AssetFormer presents a decoder-only Transformer framework for generating modular 3D assets composed of discrete primitives from textual prompts. By employing discrete tokenization, DFS/BFS token ordering, classifier-free guidance, and a SlowFast decoding scheme, it achieves higher quality and efficiency than traditional PCG or mesh-based 3D generation on a real-world UGC dataset (16k real + 4k synthetic, 25 primitive types). Key findings include the importance of token order and data-source diversity, the practicality of a modular representation for production pipelines, and notable speedups in autoregressive decoding without sacrificing fidelity. The work offers a practical pathway for text-conditioned modular asset generation with broad implications for UGC platforms and game development.

Abstract

The digital industry demands high-quality, diverse modular 3D assets, especially for user-generated content~(UGC). In this work, we introduce AssetFormer, an autoregressive Transformer-based model designed to generate modular 3D assets from textual descriptions. Our pilot study leverages real-world modular assets collected from online platforms. AssetFormer tackles the challenge of creating assets composed of primitives that adhere to constrained design parameters for various applications. By innovatively adapting module sequencing and decoding techniques inspired by language models, our approach enhances asset generation quality through autoregressive modeling. Initial results indicate the effectiveness of AssetFormer in streamlining asset creation for professional development and UGC scenarios.
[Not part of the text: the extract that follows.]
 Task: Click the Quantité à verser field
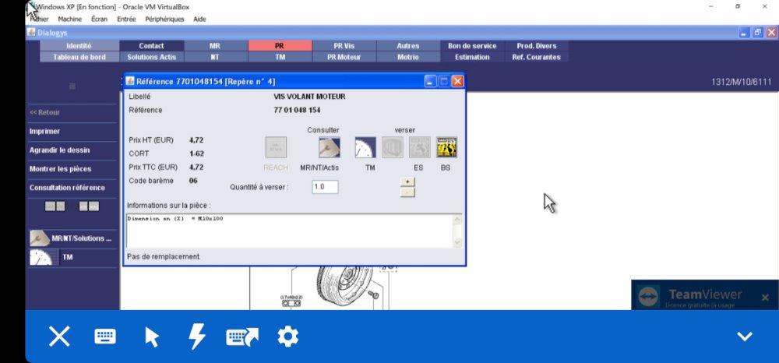[323, 187]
This work presents a flexible framework extendable to various types of modular 3D assets, contributing to the broader field of 3D content generation. The code is available at https://github.com/Advocate99/AssetFormer.

Figures (14)

• Figure 1: Illustration of modular 3D assets. Modular assets can be decomposed into primitives, each possessing its own attributes, e.g., the orientation $r$ and the position $\bm x$. The modular asset can be rendered with configurations to enable 3D deployment.
• Figure 2: Overview of the AssetFormer Framework. Given the modular assets, e.g., the building, we first render the assets in digital engines and produce the images for querying GPT-4o. The cleaned captions, pre-filled with a re-ordered token set, serve as input for the autoregressive modeling. After training, AssetFormer autoregressively produces modular assets that are ready to be integrated into industrial environments, with model-based enhancement and application-driven deployment.
• Figure 3: Qualitative comparison with comparison methods. (a) While PCG can synthesize high-quality building models, it requires meticulous algorithm design for complex buildings and can only produce simple assets that are difficult to control with text. (b) Compared with 3D generation methods, which typically yield dense meshes, struggle to accurately capture intricate geometries (the internal structure of buildings), and produce imperfect textures, our methods follow the design rationales of preferred rules (e.g., with standard primitives of plain faces) and deliver precise texture in real-world pipelines with primitive-texture mapping.
• Figure 4: Qualitative ablation analysis. (a) Ablation on token orders. With improper token order, the model struggles to fit and generate the distribution accurately. (b) Ablation on data sources. The models fail to cover a wide range of diverse building types and exhibits a higher ratio of failure cases when trained on a single data source. The artifacts are indicated in red rectangles.
• Figure 5: Qualitative analysis on fine-tuning native 3D generative models. (a) After Watertight conversion, the modular information is lost and the geometry erroneous (e.g., the ladder). (b) The geometry details are actually changed (zoom in to see the vertices and faces). (c) The fine-tuned Hunyuan3D 2.1 produces an overall inferior assets and (d) the details are poor.